И, если честно, для Седаковой «всего этого УЖЕ НЕТ» — поэтически куда более сильное действо, чем все прекрасные вещи на земле. И то, что она одна из всех увидела этот взгляд мужика, говорит о том, насколько ей и это — родное. Ведь так и строится ее поэзия — на проходе в то, что наиболее нас отрицает. И чем дальше — тем больше ее поэзия становится ведома требованием этого НИЧЕГО и чуда переступания через него. Ты действительно должен расслышать отзвук именно этого, чтобы ответить тем, кто погиб и умер… И какое же слово ты услышишь в ответ, уже перейдя точку, где ты умер?
С этим-то звуком смотрят Старость, Зима и Твердь.
С этим свистом крылья по горячему следу
над государствами длинными, как сон,
трусливыми, как смерть,
нашу богиню несут —
Музу Победу.
Если для общества после ГУЛАГа в качестве чуда ответа звучит крик ПОМОГИ! то для поэтов, не выживших в этом обществе, для целого поколения «нас» по другую сторону этих затравленных жизней, «смертей их, самоубийств», в самом звуке имен и строк слышится одно: ПОБЕДА. Парадоксальный ответ — и что он значит?

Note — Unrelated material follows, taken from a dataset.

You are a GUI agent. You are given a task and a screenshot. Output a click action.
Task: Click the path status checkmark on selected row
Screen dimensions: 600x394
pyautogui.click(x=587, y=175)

«Победа» — трудное слово для Седаковой, потому что в русском языке оно прочно принадлежит государственному дискурсу и связывается с важнейшим государственным праздником. Но в этом случае «победа» стоит на конце того процесса, того пути, которые никак не совпадают с государственным звуком их произнесения и который само это государство отрицает. На конце большой муки, огромных личных невозможностей, ведущих к трагической смерти, — победа поэта, победа в конце, после всего, когда одна строчка, пусть запрещенная, неопубликованная, одна фраза неожиданно поднимается как знамя, как важнейшая формула и меняет слух всех, даже ребенка, который вдруг случайно услышит ее, как когда-то я.